Universal phase diagrams with superconducting domes for electronic flat bands

TL;DR

This paper reveals universal phase diagrams with superconducting domes for flat band systems, showing how critical temperatures depend on doping and the nature of the order, with implications for materials like graphite and graphene.

Contribution

It introduces universal curves for critical temperatures in flat band systems based on doping and order type, explaining the coexistence and competition of superconductivity and magnetism.

Findings

Superconducting critical temperatures follow universal doping-dependent curves.

Superconducting orders persist further than magnetic or charge orders.
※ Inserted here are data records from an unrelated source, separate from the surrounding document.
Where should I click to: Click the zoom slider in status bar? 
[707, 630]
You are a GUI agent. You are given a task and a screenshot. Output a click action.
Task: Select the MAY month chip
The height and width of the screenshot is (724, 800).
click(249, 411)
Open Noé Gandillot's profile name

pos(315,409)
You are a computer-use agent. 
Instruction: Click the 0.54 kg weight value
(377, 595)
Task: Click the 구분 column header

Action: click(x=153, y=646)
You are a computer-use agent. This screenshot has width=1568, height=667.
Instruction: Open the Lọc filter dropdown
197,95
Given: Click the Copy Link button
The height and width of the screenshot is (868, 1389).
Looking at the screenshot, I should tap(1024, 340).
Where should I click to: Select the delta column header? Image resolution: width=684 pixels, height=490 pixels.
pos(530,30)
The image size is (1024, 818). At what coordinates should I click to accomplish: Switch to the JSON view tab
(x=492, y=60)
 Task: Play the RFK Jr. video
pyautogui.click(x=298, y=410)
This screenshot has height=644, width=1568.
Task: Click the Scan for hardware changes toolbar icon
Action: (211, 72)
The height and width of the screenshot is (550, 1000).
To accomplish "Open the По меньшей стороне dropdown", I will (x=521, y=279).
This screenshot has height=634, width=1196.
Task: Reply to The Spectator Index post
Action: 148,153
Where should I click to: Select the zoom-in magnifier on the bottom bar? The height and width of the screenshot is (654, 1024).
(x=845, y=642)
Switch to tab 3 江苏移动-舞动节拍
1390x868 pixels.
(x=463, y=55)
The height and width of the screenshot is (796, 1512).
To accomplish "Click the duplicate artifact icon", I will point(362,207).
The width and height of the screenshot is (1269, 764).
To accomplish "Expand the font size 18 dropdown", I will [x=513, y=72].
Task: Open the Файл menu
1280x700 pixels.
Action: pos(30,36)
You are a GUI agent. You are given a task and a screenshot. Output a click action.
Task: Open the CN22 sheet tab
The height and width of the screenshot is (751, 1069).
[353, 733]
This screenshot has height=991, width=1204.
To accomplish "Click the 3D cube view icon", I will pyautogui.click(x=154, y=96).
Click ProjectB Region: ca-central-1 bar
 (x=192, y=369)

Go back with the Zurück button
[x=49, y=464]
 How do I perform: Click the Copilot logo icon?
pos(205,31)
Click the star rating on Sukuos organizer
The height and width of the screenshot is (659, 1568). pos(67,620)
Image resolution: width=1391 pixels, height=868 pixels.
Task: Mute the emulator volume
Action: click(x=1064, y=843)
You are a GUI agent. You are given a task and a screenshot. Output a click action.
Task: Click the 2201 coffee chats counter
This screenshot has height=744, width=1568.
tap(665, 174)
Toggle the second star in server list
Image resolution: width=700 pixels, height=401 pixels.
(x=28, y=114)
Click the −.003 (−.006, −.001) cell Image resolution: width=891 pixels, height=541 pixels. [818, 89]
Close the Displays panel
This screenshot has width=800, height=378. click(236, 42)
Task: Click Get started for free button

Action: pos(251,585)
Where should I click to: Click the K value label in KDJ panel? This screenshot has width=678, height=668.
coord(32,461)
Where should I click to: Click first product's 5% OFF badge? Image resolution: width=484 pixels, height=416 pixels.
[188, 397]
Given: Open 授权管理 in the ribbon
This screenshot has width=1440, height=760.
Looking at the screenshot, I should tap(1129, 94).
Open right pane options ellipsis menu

Superconducting domes are likely near magnetic or charge orders even if initially suppressed.

Abstract

Condensed matter systems with flat bands close to the Fermi level generally exhibit, due to their very large density of states, extraordinary high critical ordering temperatures of symmetry breaking orders, such as superconductivity and magnetism. Here we show that the critical temperatures follow one of two universal curves with doping away from a flat band depending on the ordering channel, which completely dictates both the general order competition and the phase diagram. Notably, we find that orders in the particle-particle channel (superconducting orders) survive decisively further than orders in the particle-hole channel (magnetic or charge orders) because the channels have fundamentally different polarizabilities. Thus, even if a magnetic or charge order initially dominates, superconducting domes are still likely to exist on the flanks of flat bands. We apply these general results to both the topological surface flat bands of rhombohedral ABC-stacked graphite and to the van Hove singularity of graphene.